Tell how many lines in the following entries include the word "agent", giving the figure alone.

(Records for this exercise)

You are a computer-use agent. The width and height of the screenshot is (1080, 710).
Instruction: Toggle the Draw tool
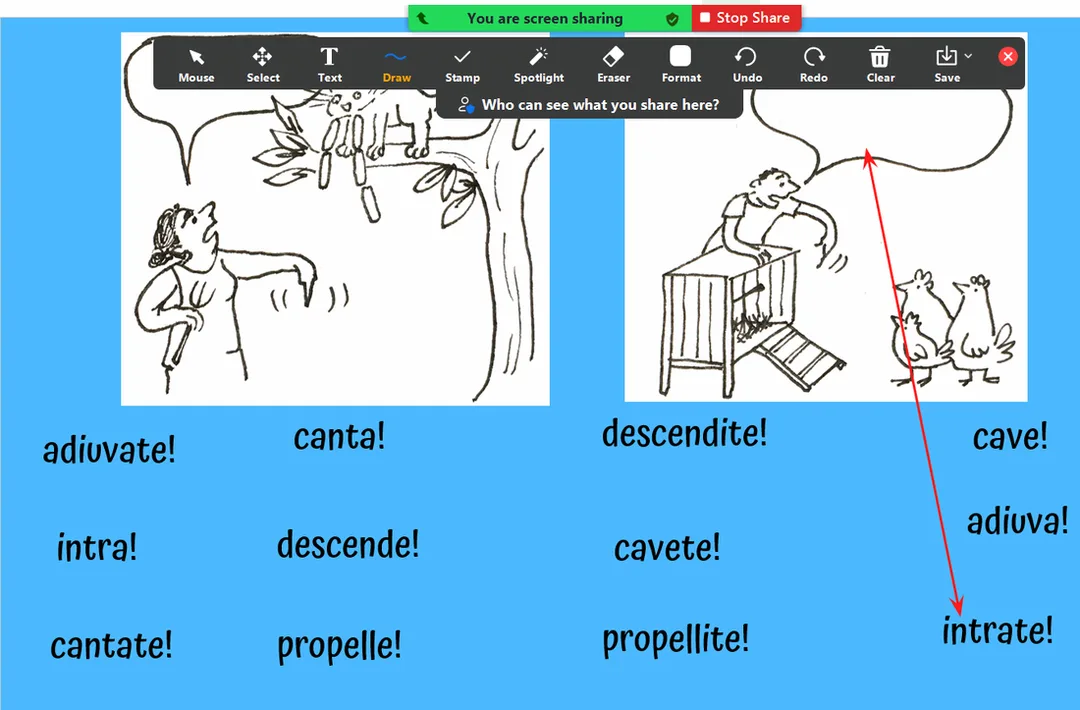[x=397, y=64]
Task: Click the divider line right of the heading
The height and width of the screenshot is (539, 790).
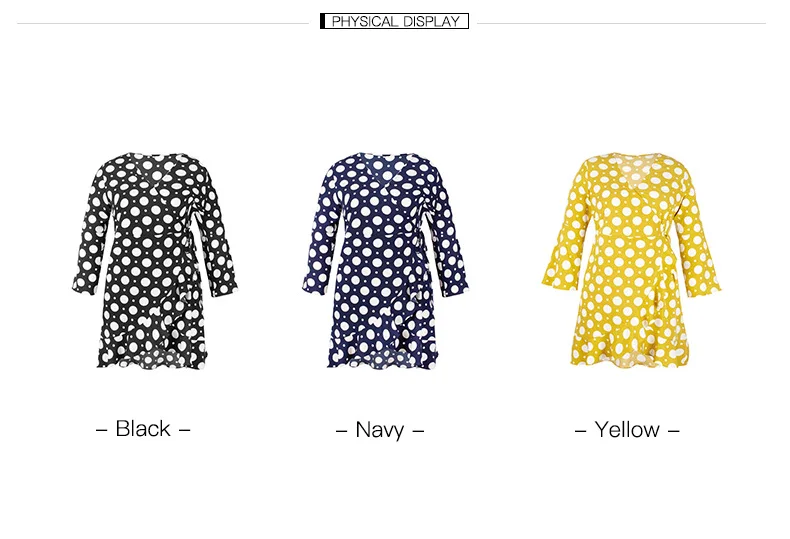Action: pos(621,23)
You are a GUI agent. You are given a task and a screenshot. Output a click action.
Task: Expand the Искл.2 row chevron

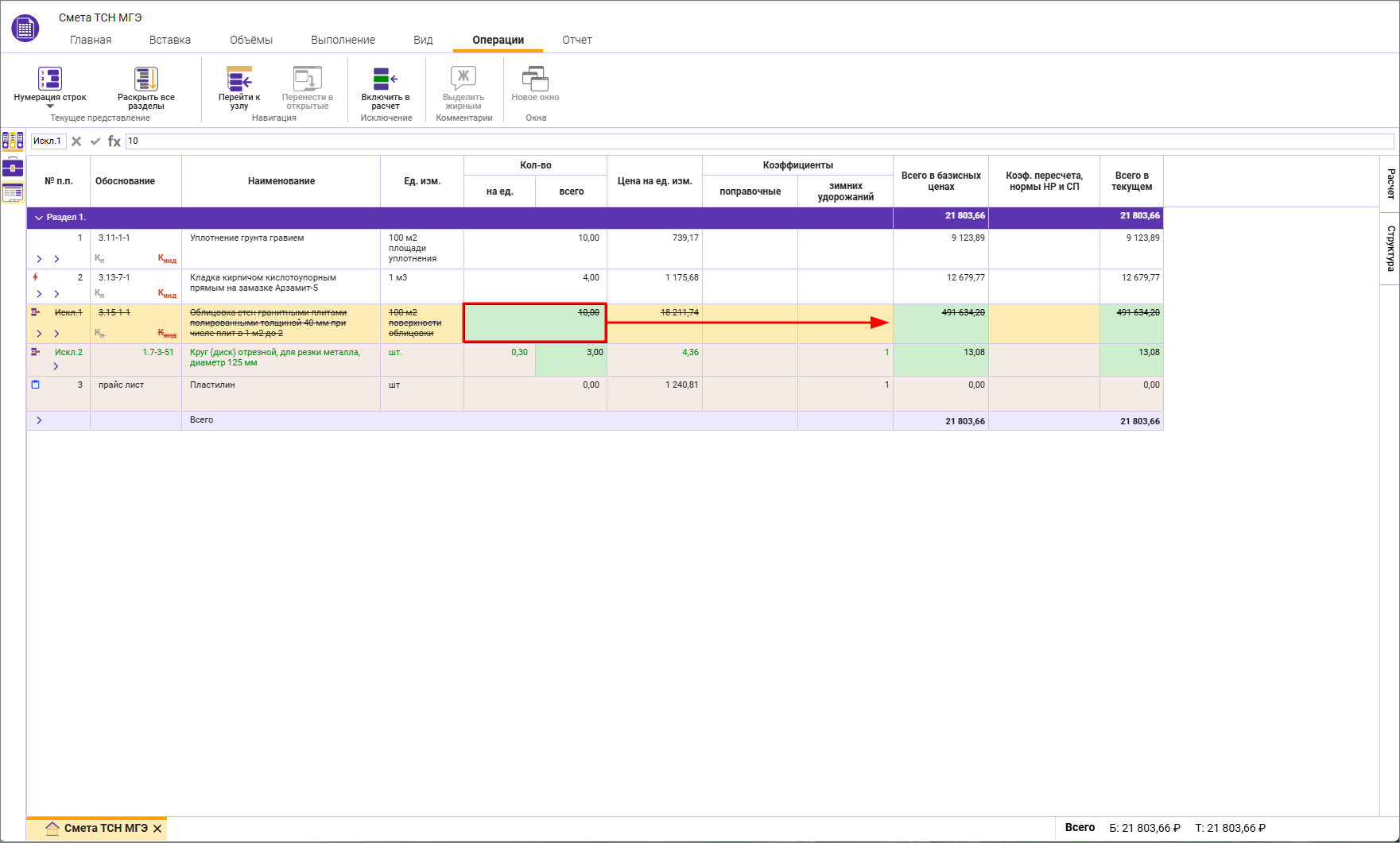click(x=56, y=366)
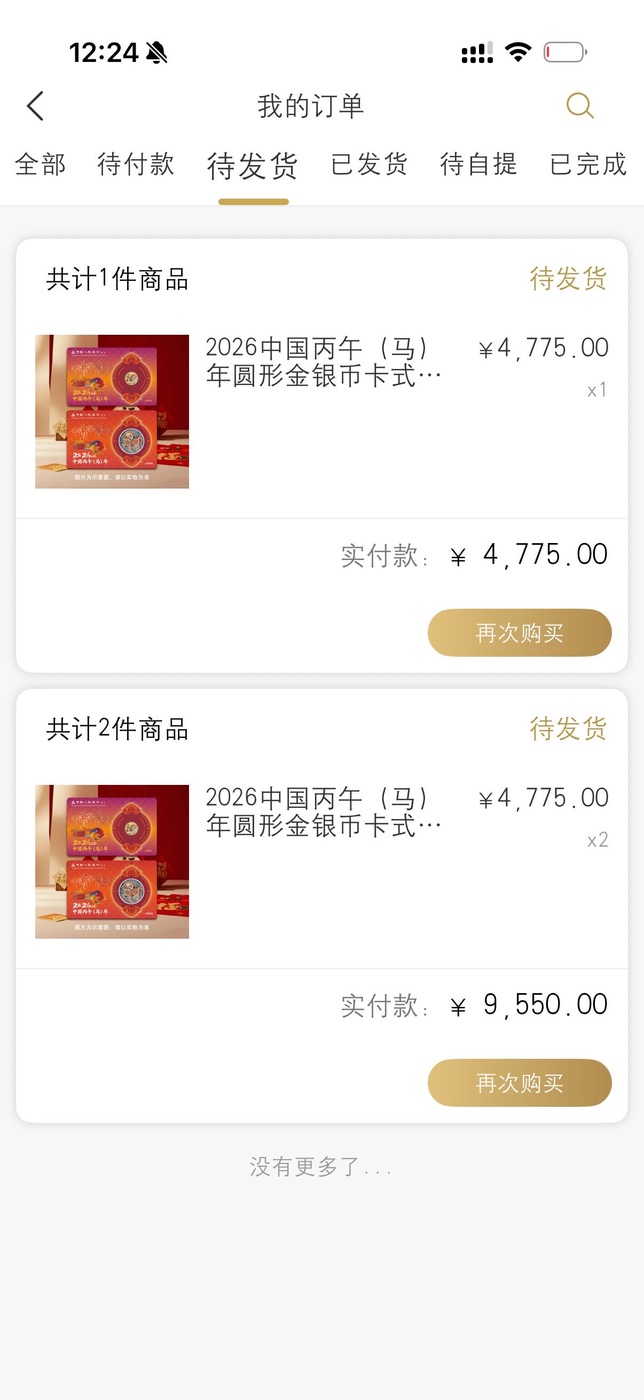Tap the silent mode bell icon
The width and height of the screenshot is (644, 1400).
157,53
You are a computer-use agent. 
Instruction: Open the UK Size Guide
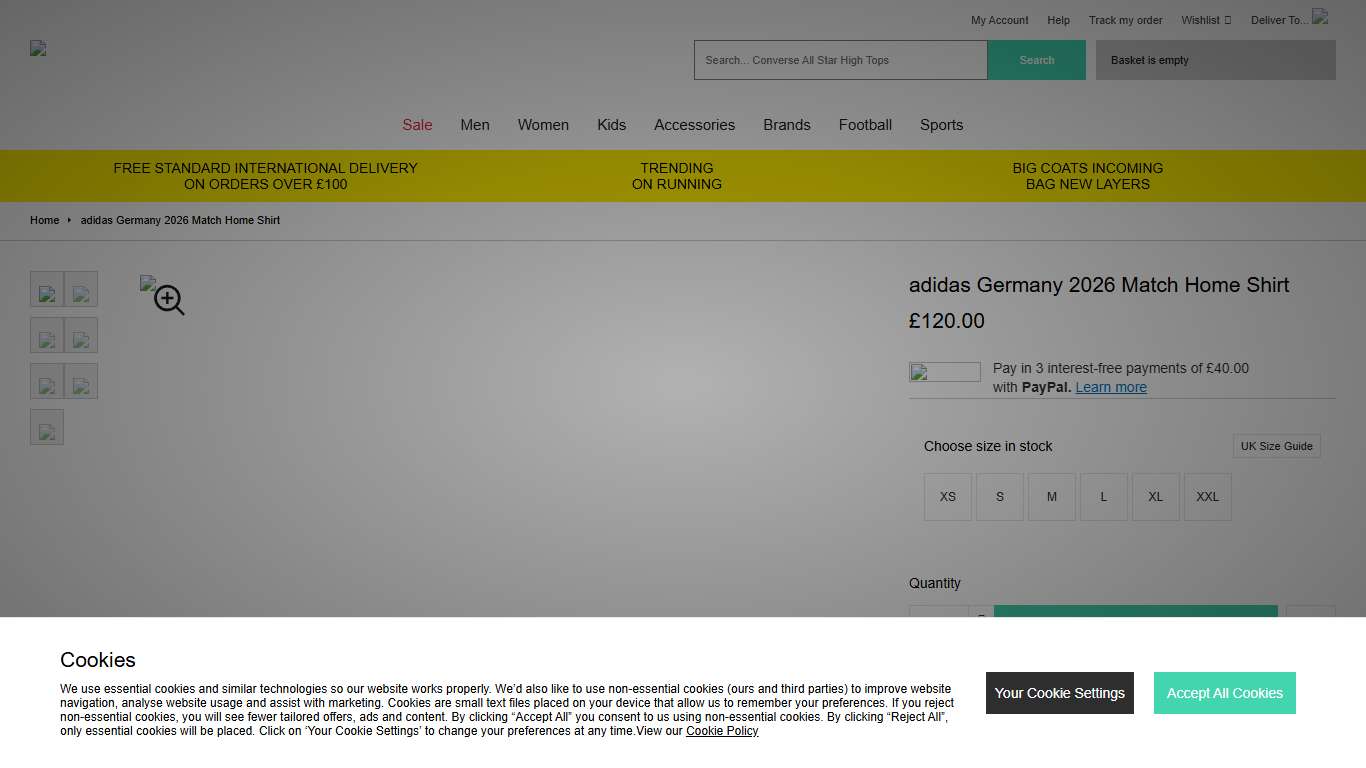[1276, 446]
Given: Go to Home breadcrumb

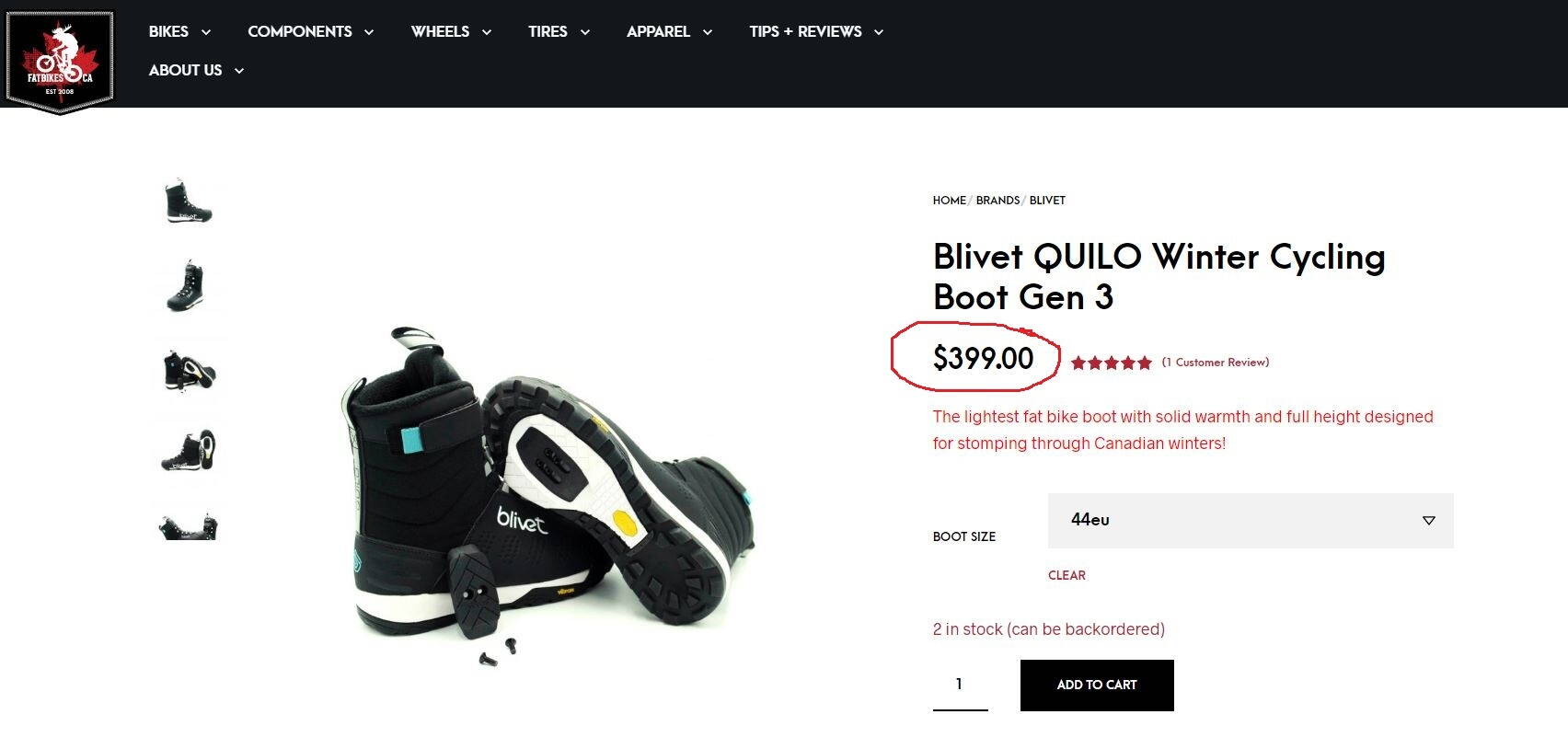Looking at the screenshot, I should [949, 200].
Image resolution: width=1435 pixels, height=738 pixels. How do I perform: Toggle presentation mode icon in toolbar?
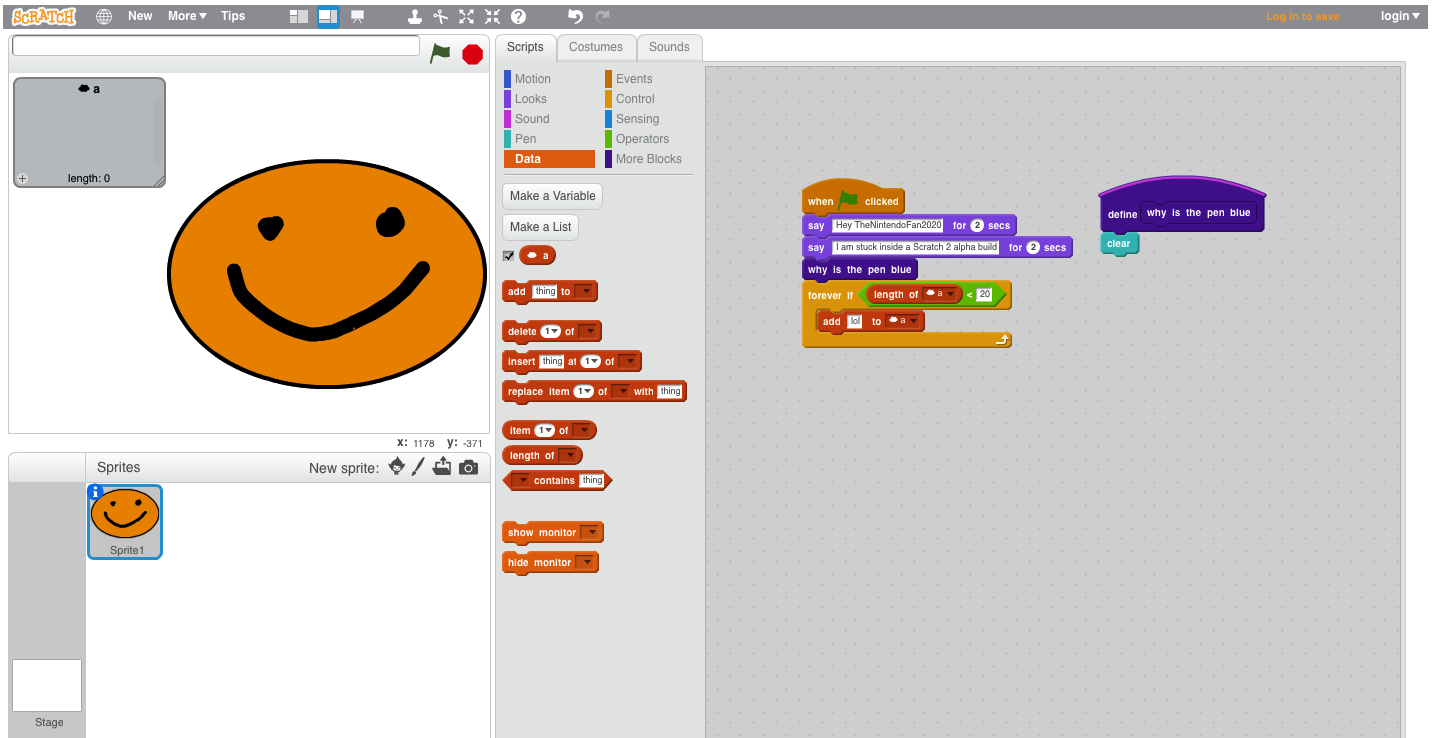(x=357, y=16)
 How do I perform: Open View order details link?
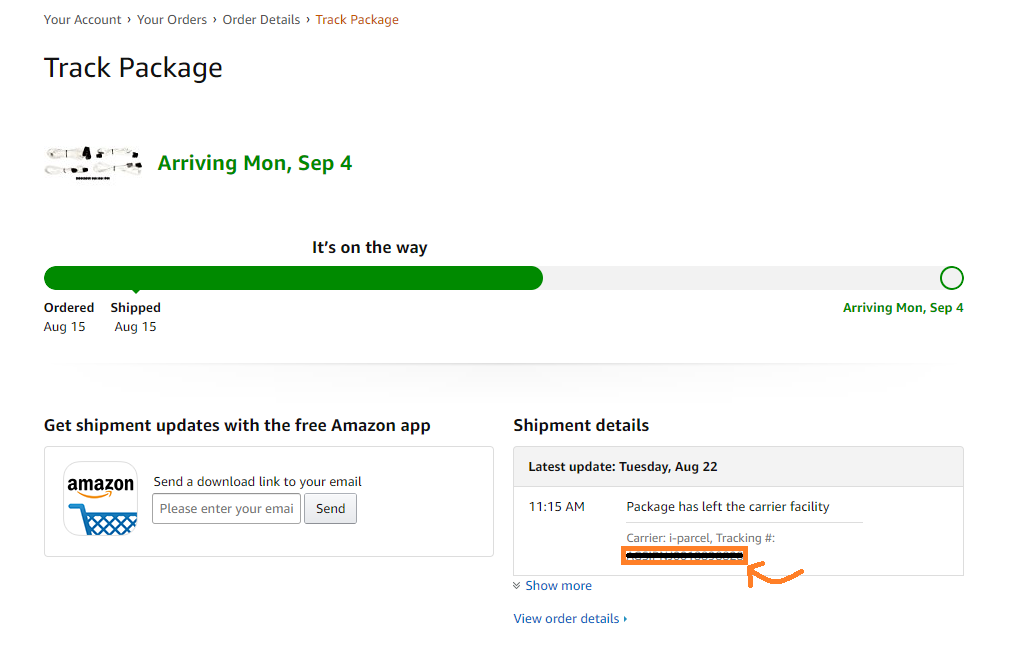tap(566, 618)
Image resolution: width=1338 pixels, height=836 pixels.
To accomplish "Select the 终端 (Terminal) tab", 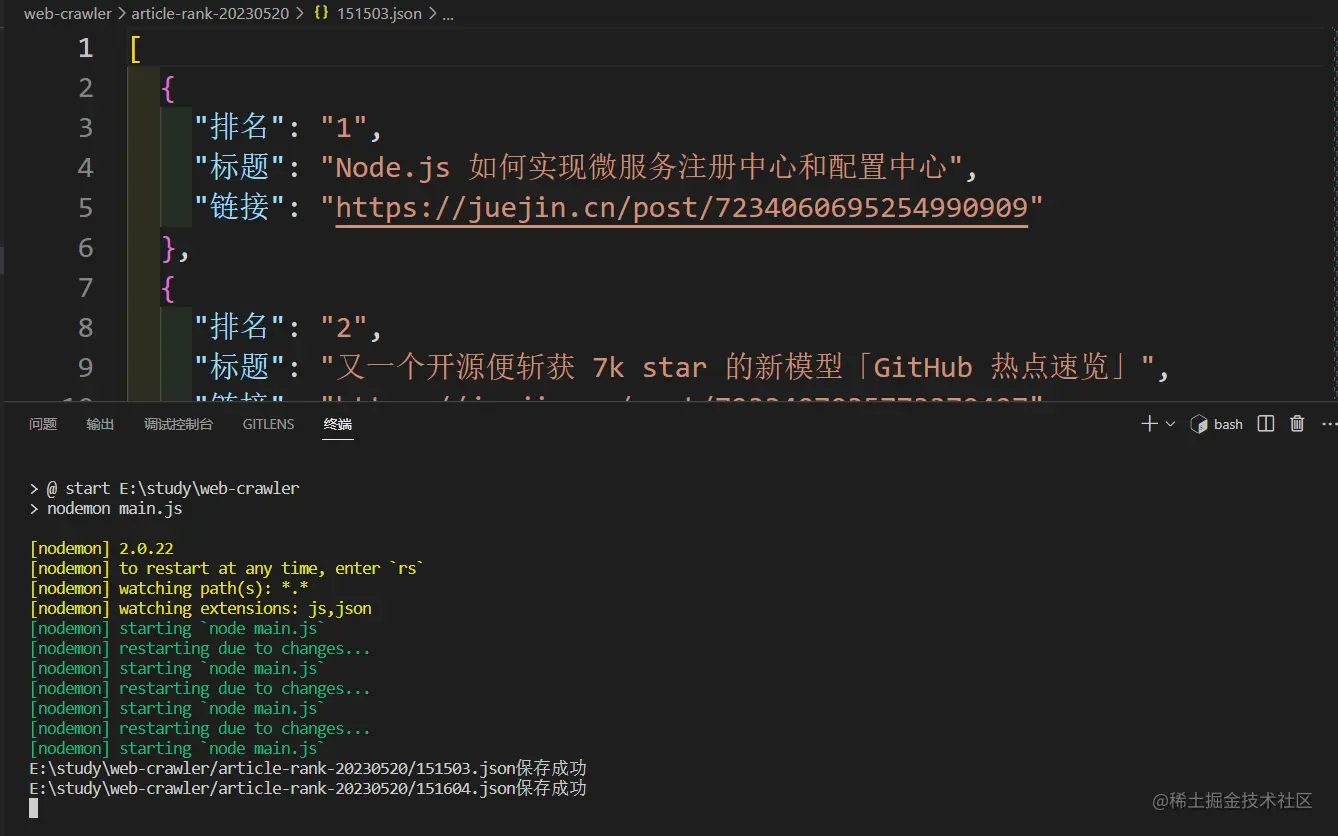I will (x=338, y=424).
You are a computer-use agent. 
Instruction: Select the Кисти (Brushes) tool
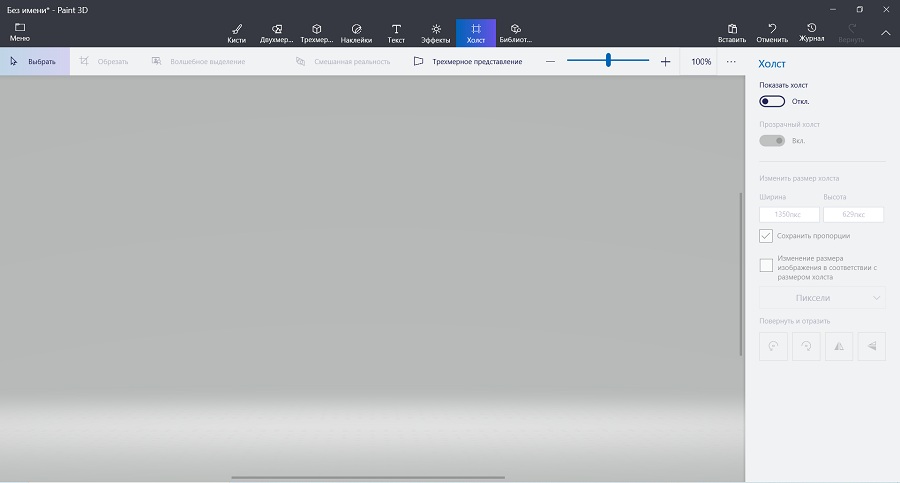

(End Records for this exercise)

→ Task answer: 4